The elements of concern in a lamphouse are shown schematically in FIG. 3. A lamphouse 50 includes an elliptical collector/reflector (hereinafter called a “reflector”) 51, an adjustable cathode mount 52, a wishbone shaped anode end holder 53 or some similar support and a lens 54. The lamphouse is coupled to a shutter and film transport 55, shown in block form in FIG. 3.

The lamphouse 50 further includes an aperture 56 through which the collected and reflected light is focused.

The anode end holder 53 is attached to and supported by an electrically insulated mount 58. Similarly, the adjustable cathode mount 52, the x, y, z focusing devise, is attached to and supported by an electrically insulated mount 59. A terminal post 60 is provided for electrically attaching the cable 17 or cable 37 or similar anode cable to a source of power (not shown). A terminal post 61 is connected through a cable 62 to the cathode mount to provide an electrical connection between the cathode of the lamp and the source of power.

The Lamphouse 50 of FIG. 3 is shown in FIG. 4 with the lamp 1 of FIG. 1 in place.

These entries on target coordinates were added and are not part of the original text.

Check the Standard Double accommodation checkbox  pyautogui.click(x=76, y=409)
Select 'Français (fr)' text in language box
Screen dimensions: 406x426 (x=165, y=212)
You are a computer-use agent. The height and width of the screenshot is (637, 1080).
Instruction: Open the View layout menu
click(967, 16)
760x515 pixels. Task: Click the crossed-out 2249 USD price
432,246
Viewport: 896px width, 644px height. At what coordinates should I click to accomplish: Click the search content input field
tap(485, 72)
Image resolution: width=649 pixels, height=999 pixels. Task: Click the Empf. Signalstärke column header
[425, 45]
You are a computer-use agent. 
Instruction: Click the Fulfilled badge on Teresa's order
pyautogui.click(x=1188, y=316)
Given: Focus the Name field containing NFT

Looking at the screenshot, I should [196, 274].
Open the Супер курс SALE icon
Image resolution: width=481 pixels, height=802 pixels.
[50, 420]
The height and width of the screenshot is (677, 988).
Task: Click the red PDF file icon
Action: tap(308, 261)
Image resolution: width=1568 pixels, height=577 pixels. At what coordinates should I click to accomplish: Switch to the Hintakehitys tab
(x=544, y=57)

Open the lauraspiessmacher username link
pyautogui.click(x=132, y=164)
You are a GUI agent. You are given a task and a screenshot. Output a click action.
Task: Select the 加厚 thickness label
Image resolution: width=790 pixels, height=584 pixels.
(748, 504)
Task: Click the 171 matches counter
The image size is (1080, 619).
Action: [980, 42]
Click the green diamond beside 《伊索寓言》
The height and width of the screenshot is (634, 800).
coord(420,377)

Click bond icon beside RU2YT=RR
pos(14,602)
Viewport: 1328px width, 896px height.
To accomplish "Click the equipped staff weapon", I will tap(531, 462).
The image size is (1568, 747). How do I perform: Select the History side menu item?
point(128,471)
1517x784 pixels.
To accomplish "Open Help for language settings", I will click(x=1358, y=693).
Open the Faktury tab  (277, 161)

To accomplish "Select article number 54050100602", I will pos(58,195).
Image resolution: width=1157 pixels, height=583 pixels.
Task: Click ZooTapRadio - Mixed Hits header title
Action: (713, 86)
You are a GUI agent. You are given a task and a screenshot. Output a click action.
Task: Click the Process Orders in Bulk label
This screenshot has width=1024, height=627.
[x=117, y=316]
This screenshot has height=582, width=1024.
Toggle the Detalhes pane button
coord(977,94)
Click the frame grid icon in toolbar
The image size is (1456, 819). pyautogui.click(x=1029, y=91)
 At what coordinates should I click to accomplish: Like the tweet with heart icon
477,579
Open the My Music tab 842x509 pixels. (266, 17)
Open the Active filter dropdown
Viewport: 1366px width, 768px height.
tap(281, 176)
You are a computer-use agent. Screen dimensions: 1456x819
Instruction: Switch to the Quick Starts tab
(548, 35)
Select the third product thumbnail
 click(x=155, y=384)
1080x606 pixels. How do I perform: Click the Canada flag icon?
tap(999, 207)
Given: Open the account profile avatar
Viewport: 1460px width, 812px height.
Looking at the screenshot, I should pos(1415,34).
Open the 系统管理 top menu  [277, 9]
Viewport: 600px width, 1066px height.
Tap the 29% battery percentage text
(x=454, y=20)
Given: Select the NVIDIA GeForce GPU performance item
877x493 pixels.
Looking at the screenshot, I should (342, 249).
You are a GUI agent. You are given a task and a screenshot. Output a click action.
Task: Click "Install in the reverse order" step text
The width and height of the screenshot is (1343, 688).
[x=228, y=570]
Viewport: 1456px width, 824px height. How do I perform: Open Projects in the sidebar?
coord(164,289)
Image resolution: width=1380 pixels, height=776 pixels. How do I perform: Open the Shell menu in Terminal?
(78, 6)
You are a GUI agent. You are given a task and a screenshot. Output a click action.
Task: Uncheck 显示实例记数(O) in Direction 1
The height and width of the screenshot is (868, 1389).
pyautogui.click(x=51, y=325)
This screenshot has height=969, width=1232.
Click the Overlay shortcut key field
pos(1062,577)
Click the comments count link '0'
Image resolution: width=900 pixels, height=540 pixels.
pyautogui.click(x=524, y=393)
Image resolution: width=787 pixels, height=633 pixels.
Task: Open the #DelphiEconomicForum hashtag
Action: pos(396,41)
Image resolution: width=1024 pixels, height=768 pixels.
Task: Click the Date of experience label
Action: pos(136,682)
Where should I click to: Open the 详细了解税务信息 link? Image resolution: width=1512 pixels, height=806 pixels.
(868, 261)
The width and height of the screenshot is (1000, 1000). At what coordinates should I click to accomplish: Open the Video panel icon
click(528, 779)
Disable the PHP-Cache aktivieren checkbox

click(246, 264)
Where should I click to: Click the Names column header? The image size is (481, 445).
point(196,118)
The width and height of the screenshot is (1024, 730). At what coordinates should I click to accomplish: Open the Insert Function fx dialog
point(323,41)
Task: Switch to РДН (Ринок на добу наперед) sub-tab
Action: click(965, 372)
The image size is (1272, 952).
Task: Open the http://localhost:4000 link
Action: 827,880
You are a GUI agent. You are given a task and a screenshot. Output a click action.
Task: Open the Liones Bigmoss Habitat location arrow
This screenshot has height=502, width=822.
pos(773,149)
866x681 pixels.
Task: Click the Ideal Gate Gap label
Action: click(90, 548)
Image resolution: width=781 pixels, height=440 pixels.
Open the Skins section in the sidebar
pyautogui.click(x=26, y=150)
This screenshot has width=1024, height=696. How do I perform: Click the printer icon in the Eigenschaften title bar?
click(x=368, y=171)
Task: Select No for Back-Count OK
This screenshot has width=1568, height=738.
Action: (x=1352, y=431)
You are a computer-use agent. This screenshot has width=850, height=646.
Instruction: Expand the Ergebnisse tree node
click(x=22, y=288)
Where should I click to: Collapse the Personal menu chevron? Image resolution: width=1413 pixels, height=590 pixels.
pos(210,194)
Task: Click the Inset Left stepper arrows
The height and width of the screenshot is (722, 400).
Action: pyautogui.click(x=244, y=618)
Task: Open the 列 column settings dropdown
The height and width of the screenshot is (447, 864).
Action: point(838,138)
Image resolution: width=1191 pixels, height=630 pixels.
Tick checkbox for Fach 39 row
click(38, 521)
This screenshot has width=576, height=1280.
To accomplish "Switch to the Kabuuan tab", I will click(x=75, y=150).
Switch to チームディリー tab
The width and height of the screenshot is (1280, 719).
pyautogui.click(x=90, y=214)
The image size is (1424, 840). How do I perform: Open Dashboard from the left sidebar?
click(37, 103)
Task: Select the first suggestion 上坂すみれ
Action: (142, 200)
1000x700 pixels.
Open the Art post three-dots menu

The lamphouse 50 of FIG. 3 is shown in FIG. 5 with the lamp 20 of FIG. 2 in place.

In the past xenon short arc lamps with a length to diameter ratio greater than 1.6 have been used. However, these lamps also included a shorter arc gap or gap shortened configuration and were used only after modifying the lamphouse. There was no direct interchanging of a lamp with an L to D ratio greater than 1.6 for a lamp with an L to D ratio less than 1.45.

The arc gap is not changed in the lamps of this invention where the L to D ratio is greater than 1.6. Further, in use, the lamphouse does not have to have a conversion that adds expense to the system, to use the lamps that have an L to D ratio great than 1.6.

It should be noted that the lamps in the drawings are shown in the horizontal position. These lamps of this type can also be used in a vertical position.

The invention is not limited to the particular embodiment or arrangement disclosed, but is rather intended to cover any changes, adaptation or modification which are within the scope and spirit of the invention as defined by the appended claims.

Claims

1. A short arc lamp comprising an envelope having a middle section with a length to diameter ratio of greater than 1.6, a cathode having a tip, a cathode ferrule having an outer surface, wherein a distance from the tip of the cathode to the outer surface of the cathode ferrule is same as that of a short arc lamp with an envelope having a middle section with a length to diameter ratio of less than 1.45.

2. The short arc lamp of claim 1, further comprising an anode, wherein the cathode and the anode are spaced apart with an arc gap of 0.28 inch.

3. The short arc lamp of claim 1, wherein an overall length of the short arc lamp is 16.7 inches.

4. The short arc lamp of claim 1, wherein the short arc lamp is used for a video display projector.

5. A short arc lamp comprising an envelope having a middle section with a length to diameter ratio of greater than 1.6, wherein an overall length of the short arc lamp is same as that of a further short arc lamp with a length to diameter ratio of less than 1.45.

6. The short arc lamp of claim 5 wherein the overall length of the short arc lamp and of the further short arc lamp is 16.7 inches.

7. The short arc lamp of claim 5 wherein the short arc lamp is used for a video display projector.

8. The short arc lamp of claim 5, further comprising a cathode and an anode, wherein the cathode and the anode are spaced apart with an arc gap of 0.28 inch.